- **Listed records**:
- - -

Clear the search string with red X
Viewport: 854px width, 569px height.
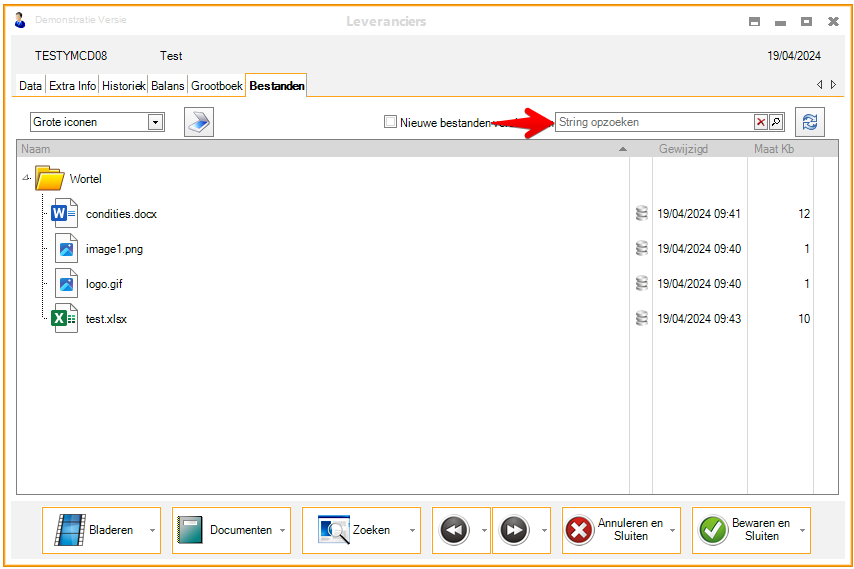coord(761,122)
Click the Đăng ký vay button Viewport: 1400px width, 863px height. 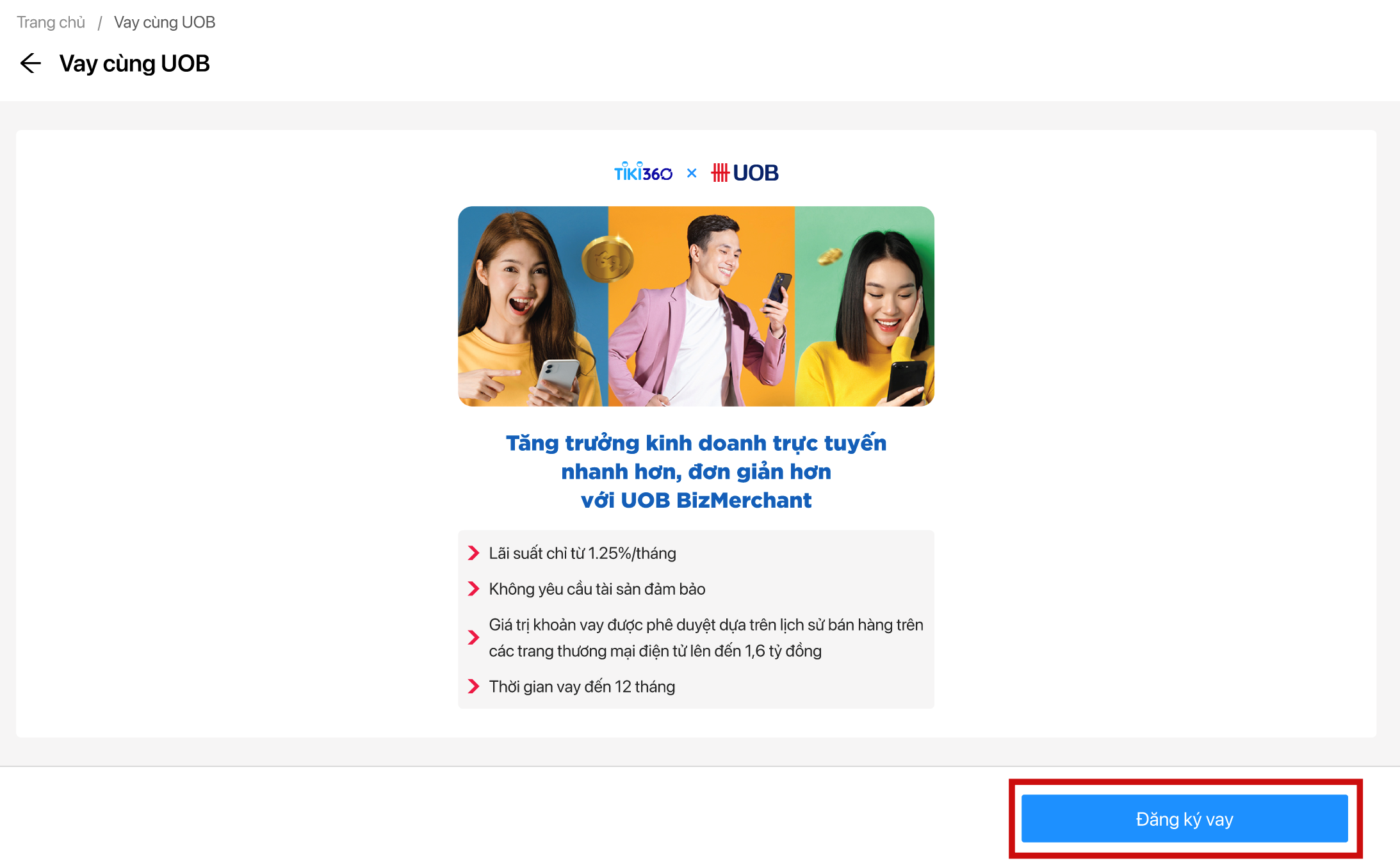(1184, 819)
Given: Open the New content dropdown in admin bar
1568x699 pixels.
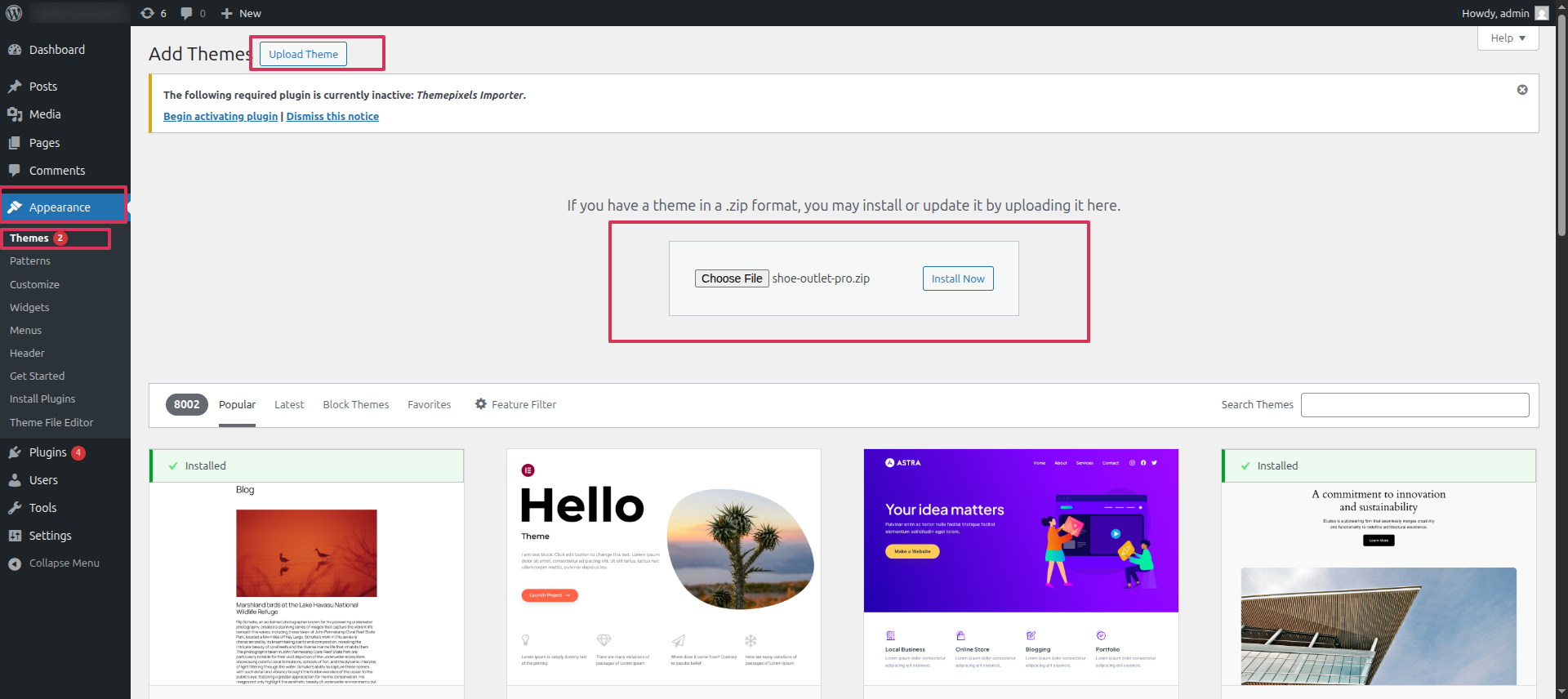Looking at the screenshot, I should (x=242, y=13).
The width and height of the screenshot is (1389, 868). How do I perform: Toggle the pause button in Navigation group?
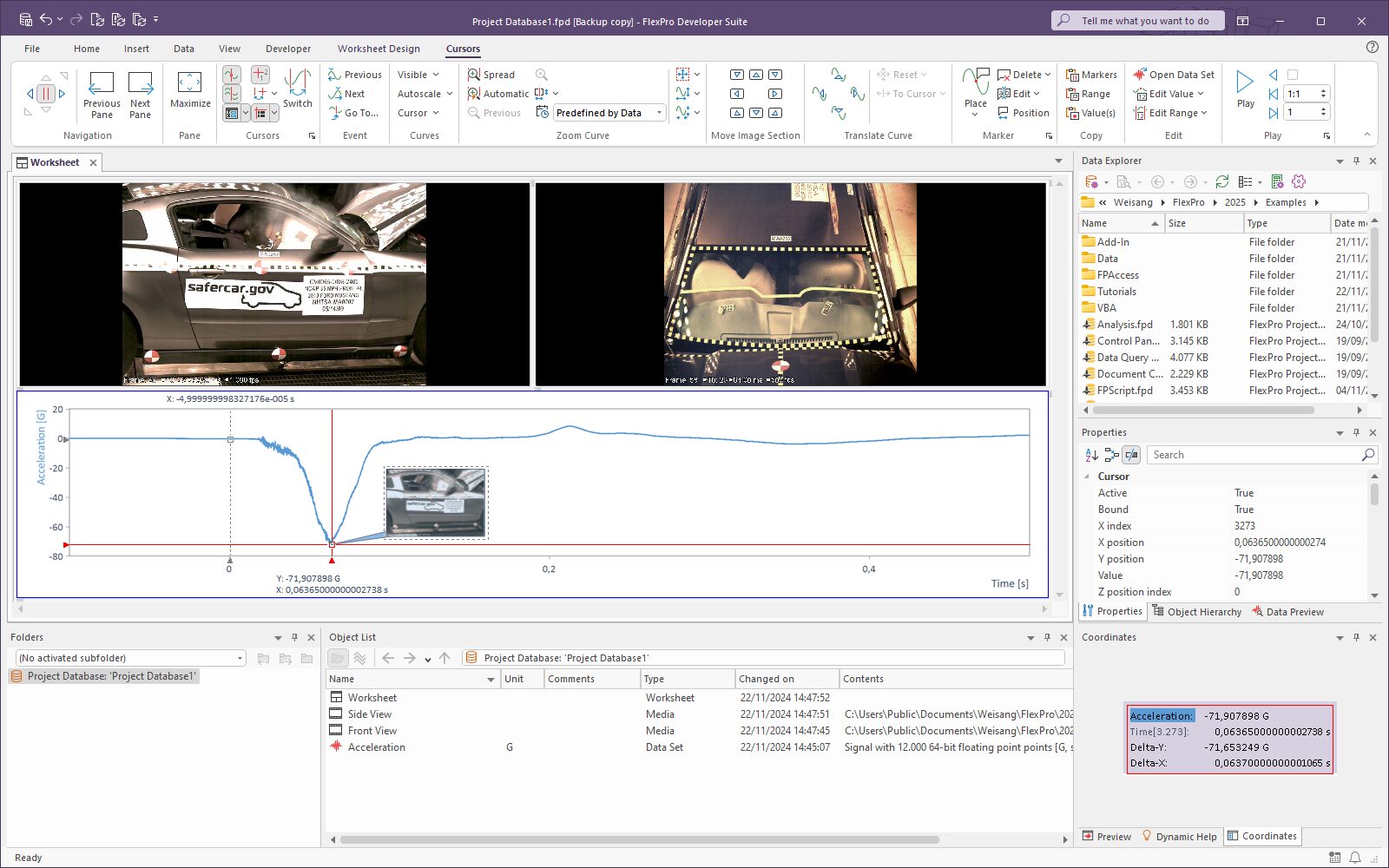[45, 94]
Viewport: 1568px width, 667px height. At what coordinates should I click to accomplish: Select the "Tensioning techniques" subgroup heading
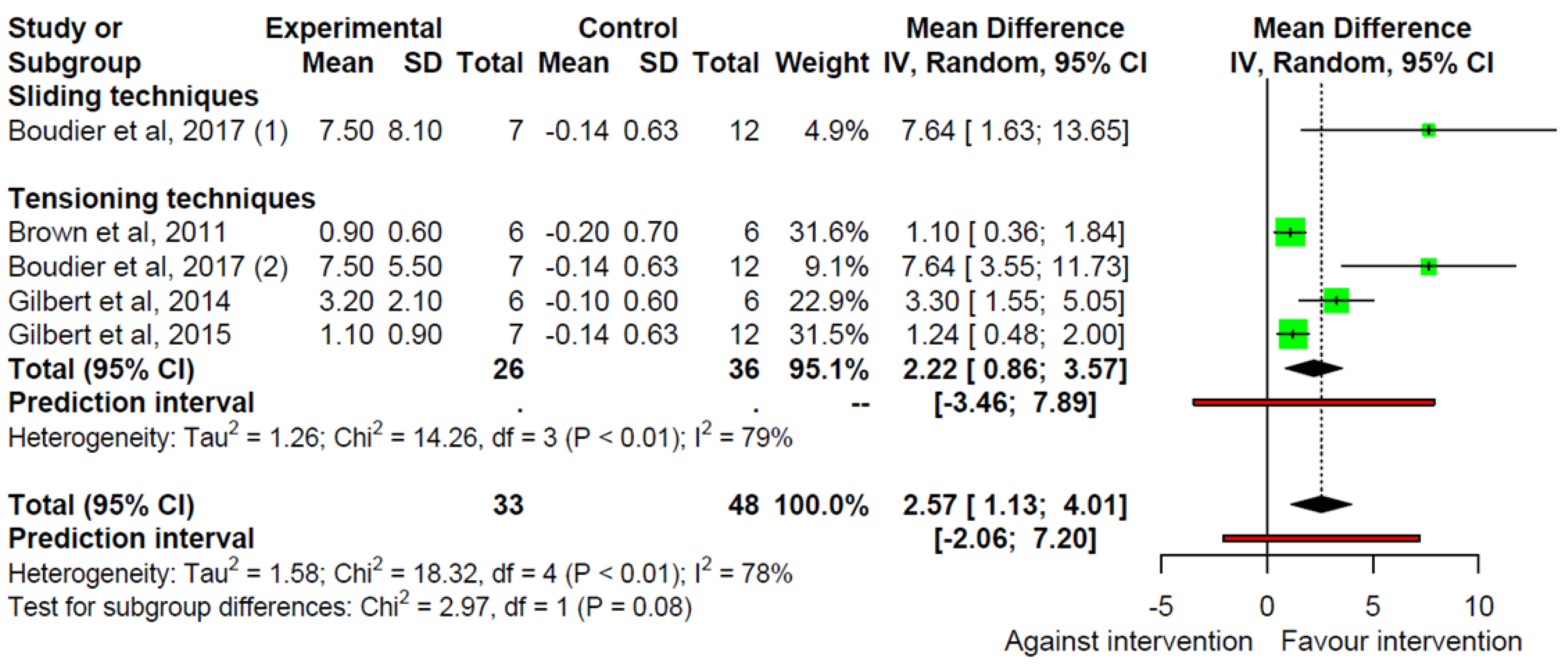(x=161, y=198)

- - -

- **Instructions to follow**: Only the lines from the one containing "1568x699 pixels." through the last line of the entries above should be copied, exactly as they are and without the pictures.

- **Written reply**:
1568x699 pixels.
Looking at the screenshot, I should (x=242, y=13).
The width and height of the screenshot is (1389, 868). How do I perform: Toggle the pause button in Navigation group?
[45, 94]
Viewport: 1568px width, 667px height. At what coordinates should I click to accomplish: Select the "Tensioning techniques" subgroup heading
(x=161, y=198)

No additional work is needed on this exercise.